> [Input for this task]
========================

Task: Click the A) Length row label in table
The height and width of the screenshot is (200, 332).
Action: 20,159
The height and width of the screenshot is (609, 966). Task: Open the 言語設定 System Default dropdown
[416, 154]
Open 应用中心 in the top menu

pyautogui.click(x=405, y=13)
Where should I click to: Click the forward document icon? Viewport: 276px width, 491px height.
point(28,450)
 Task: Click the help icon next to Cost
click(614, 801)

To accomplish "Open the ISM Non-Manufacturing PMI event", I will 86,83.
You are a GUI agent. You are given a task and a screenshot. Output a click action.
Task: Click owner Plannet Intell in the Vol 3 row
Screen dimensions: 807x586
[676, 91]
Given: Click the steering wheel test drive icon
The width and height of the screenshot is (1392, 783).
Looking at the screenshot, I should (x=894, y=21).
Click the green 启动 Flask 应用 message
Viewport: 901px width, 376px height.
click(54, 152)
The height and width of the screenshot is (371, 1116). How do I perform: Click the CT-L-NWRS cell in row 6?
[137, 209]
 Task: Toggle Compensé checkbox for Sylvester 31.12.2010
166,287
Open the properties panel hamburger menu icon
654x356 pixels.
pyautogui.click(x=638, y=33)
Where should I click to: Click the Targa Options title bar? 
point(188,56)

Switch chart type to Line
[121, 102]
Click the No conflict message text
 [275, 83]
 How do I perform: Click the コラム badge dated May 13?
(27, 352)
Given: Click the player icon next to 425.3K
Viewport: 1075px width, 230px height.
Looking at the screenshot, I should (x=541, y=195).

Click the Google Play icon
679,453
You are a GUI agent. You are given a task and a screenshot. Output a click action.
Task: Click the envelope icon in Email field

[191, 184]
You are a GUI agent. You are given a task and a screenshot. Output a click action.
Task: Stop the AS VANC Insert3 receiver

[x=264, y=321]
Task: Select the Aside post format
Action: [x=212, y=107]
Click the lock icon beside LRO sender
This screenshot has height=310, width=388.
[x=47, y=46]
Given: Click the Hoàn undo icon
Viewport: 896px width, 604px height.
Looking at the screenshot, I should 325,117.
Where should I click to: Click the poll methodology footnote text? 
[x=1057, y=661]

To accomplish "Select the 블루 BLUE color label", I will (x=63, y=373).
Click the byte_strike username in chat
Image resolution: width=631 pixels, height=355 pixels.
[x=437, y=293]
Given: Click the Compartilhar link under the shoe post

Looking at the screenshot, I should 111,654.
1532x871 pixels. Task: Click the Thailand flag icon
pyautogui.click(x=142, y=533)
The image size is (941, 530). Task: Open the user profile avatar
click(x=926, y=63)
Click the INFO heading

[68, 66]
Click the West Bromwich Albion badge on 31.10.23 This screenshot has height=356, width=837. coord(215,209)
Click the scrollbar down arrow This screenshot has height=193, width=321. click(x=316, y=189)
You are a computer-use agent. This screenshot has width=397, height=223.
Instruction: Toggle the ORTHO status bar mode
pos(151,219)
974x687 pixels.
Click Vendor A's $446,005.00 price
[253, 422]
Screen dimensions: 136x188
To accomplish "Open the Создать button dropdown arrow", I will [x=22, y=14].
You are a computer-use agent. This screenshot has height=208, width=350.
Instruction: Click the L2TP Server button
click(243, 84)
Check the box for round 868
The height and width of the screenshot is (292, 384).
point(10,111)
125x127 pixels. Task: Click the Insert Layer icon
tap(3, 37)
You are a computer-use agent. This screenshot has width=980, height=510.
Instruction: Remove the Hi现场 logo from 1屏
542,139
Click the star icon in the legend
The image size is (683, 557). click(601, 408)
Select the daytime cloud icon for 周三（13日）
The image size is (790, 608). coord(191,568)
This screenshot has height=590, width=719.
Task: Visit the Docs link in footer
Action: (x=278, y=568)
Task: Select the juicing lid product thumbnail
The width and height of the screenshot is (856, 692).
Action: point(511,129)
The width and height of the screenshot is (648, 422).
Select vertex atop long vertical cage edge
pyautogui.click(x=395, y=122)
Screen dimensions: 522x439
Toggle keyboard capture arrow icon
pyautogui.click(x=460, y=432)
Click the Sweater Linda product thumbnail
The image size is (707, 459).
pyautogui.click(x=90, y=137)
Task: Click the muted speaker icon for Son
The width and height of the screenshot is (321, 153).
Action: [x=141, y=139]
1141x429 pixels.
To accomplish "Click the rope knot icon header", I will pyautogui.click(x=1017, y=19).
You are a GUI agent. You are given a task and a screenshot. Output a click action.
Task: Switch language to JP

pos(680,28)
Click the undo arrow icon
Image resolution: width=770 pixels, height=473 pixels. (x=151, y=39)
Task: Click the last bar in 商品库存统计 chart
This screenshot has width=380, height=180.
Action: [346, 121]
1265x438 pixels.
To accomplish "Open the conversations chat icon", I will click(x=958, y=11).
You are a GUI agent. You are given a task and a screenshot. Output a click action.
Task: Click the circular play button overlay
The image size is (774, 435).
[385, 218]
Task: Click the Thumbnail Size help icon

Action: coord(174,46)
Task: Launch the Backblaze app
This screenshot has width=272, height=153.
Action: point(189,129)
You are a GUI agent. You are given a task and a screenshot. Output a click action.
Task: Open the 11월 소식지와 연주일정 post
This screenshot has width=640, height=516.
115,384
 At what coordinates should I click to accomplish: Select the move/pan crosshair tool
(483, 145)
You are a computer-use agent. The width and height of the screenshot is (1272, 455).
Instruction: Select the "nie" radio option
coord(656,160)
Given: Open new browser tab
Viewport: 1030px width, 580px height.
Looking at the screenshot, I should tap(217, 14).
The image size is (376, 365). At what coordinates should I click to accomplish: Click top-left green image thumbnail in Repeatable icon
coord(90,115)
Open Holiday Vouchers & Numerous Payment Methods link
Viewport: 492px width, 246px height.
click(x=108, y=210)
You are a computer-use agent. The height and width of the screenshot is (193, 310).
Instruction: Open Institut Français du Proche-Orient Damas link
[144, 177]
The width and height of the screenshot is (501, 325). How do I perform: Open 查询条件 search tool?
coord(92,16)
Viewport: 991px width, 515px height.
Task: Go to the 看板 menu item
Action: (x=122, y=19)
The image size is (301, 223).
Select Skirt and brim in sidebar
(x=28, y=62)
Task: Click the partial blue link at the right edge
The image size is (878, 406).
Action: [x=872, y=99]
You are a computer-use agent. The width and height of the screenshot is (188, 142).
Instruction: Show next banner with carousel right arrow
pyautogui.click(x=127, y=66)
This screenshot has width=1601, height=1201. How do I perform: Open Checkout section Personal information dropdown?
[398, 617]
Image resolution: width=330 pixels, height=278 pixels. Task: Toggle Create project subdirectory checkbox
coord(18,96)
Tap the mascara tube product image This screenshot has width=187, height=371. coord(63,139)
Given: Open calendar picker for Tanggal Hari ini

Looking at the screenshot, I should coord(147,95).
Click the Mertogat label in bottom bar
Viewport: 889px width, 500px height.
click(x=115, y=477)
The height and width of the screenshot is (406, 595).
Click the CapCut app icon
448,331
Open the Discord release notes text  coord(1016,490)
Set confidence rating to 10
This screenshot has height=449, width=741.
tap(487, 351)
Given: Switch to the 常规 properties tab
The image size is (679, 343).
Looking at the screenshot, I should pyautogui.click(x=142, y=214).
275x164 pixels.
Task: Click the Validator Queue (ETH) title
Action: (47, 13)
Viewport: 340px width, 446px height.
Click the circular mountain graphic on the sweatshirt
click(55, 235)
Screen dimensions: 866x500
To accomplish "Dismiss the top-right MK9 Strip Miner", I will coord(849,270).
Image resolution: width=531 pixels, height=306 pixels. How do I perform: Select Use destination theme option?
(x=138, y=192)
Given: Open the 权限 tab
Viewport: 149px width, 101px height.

========================

> [The task]
Retype each line above with no alterations.

> [Solution to the exercise]
Task: Click the A) Length row label in table
The height and width of the screenshot is (200, 332).
Action: 20,159
The height and width of the screenshot is (609, 966). Task: Open the 言語設定 System Default dropdown
[416, 154]
Open 应用中心 in the top menu

pyautogui.click(x=405, y=13)
Where should I click to: Click the forward document icon? Viewport: 276px width, 491px height.
point(28,450)
 Task: Click the help icon next to Cost
click(614, 801)

To accomplish "Open the ISM Non-Manufacturing PMI event", I will 86,83.
You are a GUI agent. You are given a task and a screenshot. Output a click action.
Task: Click owner Plannet Intell in the Vol 3 row
Screen dimensions: 807x586
[676, 91]
Given: Click the steering wheel test drive icon
The width and height of the screenshot is (1392, 783).
Looking at the screenshot, I should (x=894, y=21).
Click the green 启动 Flask 应用 message
Viewport: 901px width, 376px height.
click(54, 152)
The height and width of the screenshot is (371, 1116). How do I perform: Click the CT-L-NWRS cell in row 6?
[137, 209]
 Task: Toggle Compensé checkbox for Sylvester 31.12.2010
166,287
Open the properties panel hamburger menu icon
654x356 pixels.
pyautogui.click(x=638, y=33)
Where should I click to: Click the Targa Options title bar? 
point(188,56)

Switch chart type to Line
[121, 102]
Click the No conflict message text
 [275, 83]
 How do I perform: Click the コラム badge dated May 13?
(27, 352)
Given: Click the player icon next to 425.3K
Viewport: 1075px width, 230px height.
Looking at the screenshot, I should (x=541, y=195).

Click the Google Play icon
679,453
You are a GUI agent. You are given a task and a screenshot. Output a click action.
Task: Click the envelope icon in Email field

[191, 184]
You are a GUI agent. You are given a task and a screenshot. Output a click action.
Task: Stop the AS VANC Insert3 receiver

[x=264, y=321]
Task: Select the Aside post format
Action: [x=212, y=107]
Click the lock icon beside LRO sender
This screenshot has height=310, width=388.
[x=47, y=46]
Given: Click the Hoàn undo icon
Viewport: 896px width, 604px height.
Looking at the screenshot, I should 325,117.
Where should I click to: Click the poll methodology footnote text? 
[x=1057, y=661]

To accomplish "Select the 블루 BLUE color label", I will (x=63, y=373).
Click the byte_strike username in chat
Image resolution: width=631 pixels, height=355 pixels.
[x=437, y=293]
Given: Click the Compartilhar link under the shoe post

Looking at the screenshot, I should 111,654.
1532x871 pixels. Task: Click the Thailand flag icon
pyautogui.click(x=142, y=533)
The image size is (941, 530). Task: Open the user profile avatar
click(x=926, y=63)
Click the INFO heading

[68, 66]
Click the West Bromwich Albion badge on 31.10.23 This screenshot has height=356, width=837. coord(215,209)
Click the scrollbar down arrow This screenshot has height=193, width=321. click(x=316, y=189)
You are a computer-use agent. This screenshot has width=397, height=223.
Instruction: Toggle the ORTHO status bar mode
pos(151,219)
974x687 pixels.
Click Vendor A's $446,005.00 price
[253, 422]
Screen dimensions: 136x188
To accomplish "Open the Создать button dropdown arrow", I will [x=22, y=14].
You are a computer-use agent. This screenshot has height=208, width=350.
Instruction: Click the L2TP Server button
click(243, 84)
Check the box for round 868
The height and width of the screenshot is (292, 384).
point(10,111)
125x127 pixels. Task: Click the Insert Layer icon
tap(3, 37)
You are a computer-use agent. This screenshot has width=980, height=510.
Instruction: Remove the Hi现场 logo from 1屏
542,139
Click the star icon in the legend
The image size is (683, 557). click(601, 408)
Select the daytime cloud icon for 周三（13日）
The image size is (790, 608). coord(191,568)
This screenshot has height=590, width=719.
Task: Visit the Docs link in footer
Action: (x=278, y=568)
Task: Select the juicing lid product thumbnail
The width and height of the screenshot is (856, 692).
Action: point(511,129)
The width and height of the screenshot is (648, 422).
Select vertex atop long vertical cage edge
pyautogui.click(x=395, y=122)
Screen dimensions: 522x439
Toggle keyboard capture arrow icon
pyautogui.click(x=460, y=432)
Click the Sweater Linda product thumbnail
The image size is (707, 459).
pyautogui.click(x=90, y=137)
Task: Click the muted speaker icon for Son
The width and height of the screenshot is (321, 153).
Action: [x=141, y=139]
1141x429 pixels.
To accomplish "Click the rope knot icon header", I will pyautogui.click(x=1017, y=19).
You are a GUI agent. You are given a task and a screenshot. Output a click action.
Task: Switch language to JP

pos(680,28)
Click the undo arrow icon
Image resolution: width=770 pixels, height=473 pixels. (x=151, y=39)
Task: Click the last bar in 商品库存统计 chart
This screenshot has width=380, height=180.
Action: [346, 121]
1265x438 pixels.
To accomplish "Open the conversations chat icon", I will click(x=958, y=11).
You are a GUI agent. You are given a task and a screenshot. Output a click action.
Task: Click the circular play button overlay
The image size is (774, 435).
[385, 218]
Task: Click the Thumbnail Size help icon

Action: coord(174,46)
Task: Launch the Backblaze app
This screenshot has width=272, height=153.
Action: point(189,129)
You are a GUI agent. You are given a task and a screenshot. Output a click action.
Task: Open the 11월 소식지와 연주일정 post
This screenshot has width=640, height=516.
115,384
 At what coordinates should I click to accomplish: Select the move/pan crosshair tool
(483, 145)
You are a computer-use agent. The width and height of the screenshot is (1272, 455).
Instruction: Select the "nie" radio option
coord(656,160)
Given: Open new browser tab
Viewport: 1030px width, 580px height.
Looking at the screenshot, I should tap(217, 14).
The image size is (376, 365). At what coordinates should I click to accomplish: Click top-left green image thumbnail in Repeatable icon
coord(90,115)
Open Holiday Vouchers & Numerous Payment Methods link
Viewport: 492px width, 246px height.
click(x=108, y=210)
You are a computer-use agent. The height and width of the screenshot is (193, 310).
Instruction: Open Institut Français du Proche-Orient Damas link
[144, 177]
The width and height of the screenshot is (501, 325). How do I perform: Open 查询条件 search tool?
coord(92,16)
Viewport: 991px width, 515px height.
Task: Go to the 看板 menu item
Action: (x=122, y=19)
The image size is (301, 223).
Select Skirt and brim in sidebar
(x=28, y=62)
Task: Click the partial blue link at the right edge
The image size is (878, 406).
Action: [x=872, y=99]
You are a computer-use agent. The width and height of the screenshot is (188, 142).
Instruction: Show next banner with carousel right arrow
pyautogui.click(x=127, y=66)
This screenshot has width=1601, height=1201. How do I perform: Open Checkout section Personal information dropdown?
[398, 617]
Image resolution: width=330 pixels, height=278 pixels. Task: Toggle Create project subdirectory checkbox
coord(18,96)
Tap the mascara tube product image This screenshot has width=187, height=371. coord(63,139)
Given: Open calendar picker for Tanggal Hari ini

Looking at the screenshot, I should coord(147,95).
Click the Mertogat label in bottom bar
Viewport: 889px width, 500px height.
click(x=115, y=477)
The height and width of the screenshot is (406, 595).
Click the CapCut app icon
448,331
Open the Discord release notes text  coord(1016,490)
Set confidence rating to 10
This screenshot has height=449, width=741.
tap(487, 351)
Given: Switch to the 常规 properties tab
The image size is (679, 343).
Looking at the screenshot, I should pyautogui.click(x=142, y=214).
275x164 pixels.
Task: Click the Validator Queue (ETH) title
Action: (47, 13)
Viewport: 340px width, 446px height.
Click the circular mountain graphic on the sweatshirt
click(55, 235)
Screen dimensions: 866x500
To accomplish "Dismiss the top-right MK9 Strip Miner", I will coord(849,270).
Image resolution: width=531 pixels, height=306 pixels. How do I perform: Select Use destination theme option?
(x=138, y=192)
Given: Open the 权限 tab
Viewport: 149px width, 101px height.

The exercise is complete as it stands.